I have to remind myself every time I pick this book up in the store that I really don’t like reading books about war. It’s a visual magnet.
While I generally feel that skulls have been overused on book jackets in recent years, I love the almost Op Art aspect of this. The design introduces itself with an unsettling and imperfect type treatment, which leads you to the stars, and then finally to the skull hiding in plain sight. The jacket manages to convey “dark Americana” with the least expected combination of elements.
The unexpected combination of these two symbolic images (stars and skulls) piques my curiosity.
Another eye-catcher! Acid-trippy and completely in line with its subject matter but in the most elegant and refined way. An expression of intensity through restraint.
This vintage packaging is a sure collectable and a classic piece of this time. The quirky type works well in contrast to the hidden skull behind the stars. It’s illuminating.
How has Janet turned something grim into something utterly exquisite? She juxtaposes a mirthful title font with a skull composed of stars—a total pleasure once you spot it—to brilliant, sardonic effect. I can only imagine how laborious it must have been to tweak the dimensions of the stars to achieve the perfect read, but the result feels inevitable.
It draws you in from far and demands a closer look, the optical illusion and skull are the perfect combination and says exactly what needs to be said about this book.
Distinctive and bold, I find this to be a very memorable package. Happy to see such a unique and off-beat cover land on a book that’s getting so much attention and critical acclaim.
When on display at Word over the summer, this cover stopped me in my tracks time and time again. The startling mashup—soft, velvety portrait paired with brash, kitschy foil—alights a keen sense of rebellion. Who is Essie? The conflict between type and image begs resolution.
Linda Huang’s repackaging for The War of the Worlds (as well as The Invisible Man) is so fresh, yet it feels nostalgic. The use of just black and white, and the retro font, keeps the design strong and bold.
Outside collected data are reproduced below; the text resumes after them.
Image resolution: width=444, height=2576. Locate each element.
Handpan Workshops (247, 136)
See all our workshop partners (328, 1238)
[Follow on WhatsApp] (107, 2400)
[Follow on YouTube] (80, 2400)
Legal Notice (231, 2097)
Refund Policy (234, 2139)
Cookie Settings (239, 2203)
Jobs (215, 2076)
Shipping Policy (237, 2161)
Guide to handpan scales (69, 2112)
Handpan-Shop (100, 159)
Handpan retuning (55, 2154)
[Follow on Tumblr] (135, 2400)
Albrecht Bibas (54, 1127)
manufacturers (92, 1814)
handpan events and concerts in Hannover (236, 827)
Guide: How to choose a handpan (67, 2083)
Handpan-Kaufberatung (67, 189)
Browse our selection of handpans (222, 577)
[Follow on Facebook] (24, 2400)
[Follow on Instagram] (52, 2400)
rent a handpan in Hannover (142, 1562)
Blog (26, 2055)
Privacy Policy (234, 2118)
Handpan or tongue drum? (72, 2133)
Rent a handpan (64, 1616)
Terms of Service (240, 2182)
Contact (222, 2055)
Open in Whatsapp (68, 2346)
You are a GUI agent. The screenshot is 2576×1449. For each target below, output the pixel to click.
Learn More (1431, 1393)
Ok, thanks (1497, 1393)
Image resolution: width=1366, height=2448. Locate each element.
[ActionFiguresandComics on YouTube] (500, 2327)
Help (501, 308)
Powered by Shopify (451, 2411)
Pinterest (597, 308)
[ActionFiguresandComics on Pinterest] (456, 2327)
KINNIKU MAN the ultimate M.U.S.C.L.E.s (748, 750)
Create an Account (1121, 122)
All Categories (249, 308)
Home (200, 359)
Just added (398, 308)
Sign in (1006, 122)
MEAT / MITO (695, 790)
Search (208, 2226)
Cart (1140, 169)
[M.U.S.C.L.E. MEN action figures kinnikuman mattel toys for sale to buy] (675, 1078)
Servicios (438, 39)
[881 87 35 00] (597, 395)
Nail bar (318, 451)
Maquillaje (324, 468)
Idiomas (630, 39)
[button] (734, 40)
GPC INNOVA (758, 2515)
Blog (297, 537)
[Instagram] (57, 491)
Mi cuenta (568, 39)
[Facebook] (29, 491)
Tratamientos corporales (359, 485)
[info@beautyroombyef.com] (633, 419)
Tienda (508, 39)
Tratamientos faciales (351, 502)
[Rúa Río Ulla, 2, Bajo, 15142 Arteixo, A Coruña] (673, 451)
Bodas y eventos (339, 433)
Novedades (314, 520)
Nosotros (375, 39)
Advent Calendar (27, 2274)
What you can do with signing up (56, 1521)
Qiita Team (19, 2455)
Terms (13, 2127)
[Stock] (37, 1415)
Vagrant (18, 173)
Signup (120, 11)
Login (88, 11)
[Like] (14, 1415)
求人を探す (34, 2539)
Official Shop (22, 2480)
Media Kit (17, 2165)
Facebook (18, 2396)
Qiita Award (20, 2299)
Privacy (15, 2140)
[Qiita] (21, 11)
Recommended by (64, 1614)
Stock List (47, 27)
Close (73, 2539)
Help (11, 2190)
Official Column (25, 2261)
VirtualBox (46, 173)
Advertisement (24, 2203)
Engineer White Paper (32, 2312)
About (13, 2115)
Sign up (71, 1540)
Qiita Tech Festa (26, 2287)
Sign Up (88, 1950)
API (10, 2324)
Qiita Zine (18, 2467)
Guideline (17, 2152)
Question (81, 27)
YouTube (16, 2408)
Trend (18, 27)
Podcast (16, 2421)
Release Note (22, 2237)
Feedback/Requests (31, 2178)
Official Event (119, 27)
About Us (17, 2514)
I love the simplicity and the stark contrast. It’s classy Sci-fi.
A perfectly executed type direction—my favorite kind of cover. The type and color palette do all the heavy lifting here and the result is graphic and memorable.
Stark white + Helvetica will never go out of style. Always feels fresh and bold and right.
Apparently, there’s an unused version of this cover which features the severed head of a unicorn, which I would love to see. Decapitated unicorns aside, this cover is lovely.
One of my design professors encouraged us to read our typography out loud – to assess the voice and volume of our letterforms. This cover doesn’t need to be read; it speaks alllll on its own. An urgent whisper, air rushing through that O, unmoors you. We’re looking up from a well, into a void, and onto a nightmare canvas simultaneously. I would hang this cover in a gallery or museum if I could!
So simple but it sets such a mood.
Ah man, John has been a design hero of mine since I was in college. And this cover is absolutely amazing! This is a repackage of a classic Mexican novella written in 1969. I admit, I haven’t read it, but the summery leaves this dark sense of dread which John’s lettering really drives home. The simplicity of the concept makes this one of those “man I wish I made that”. I tend to gravitate to a solid concept on a cover. And totally a sucker for hand lettering.
The economy of this cover is incredible. So much is articulated with so few elements.
Such a direct idea executed in an indirect way. It looks like Gall drew it once, flipped over, then drew it again. It’s perfectly sloppy. It also reminds me a bit of the poster for The Ring.
A reminder that John is the godfather of cover design and we should all bow down.
I really like that the pieces of the illustrated parts are also illustrated. Love this.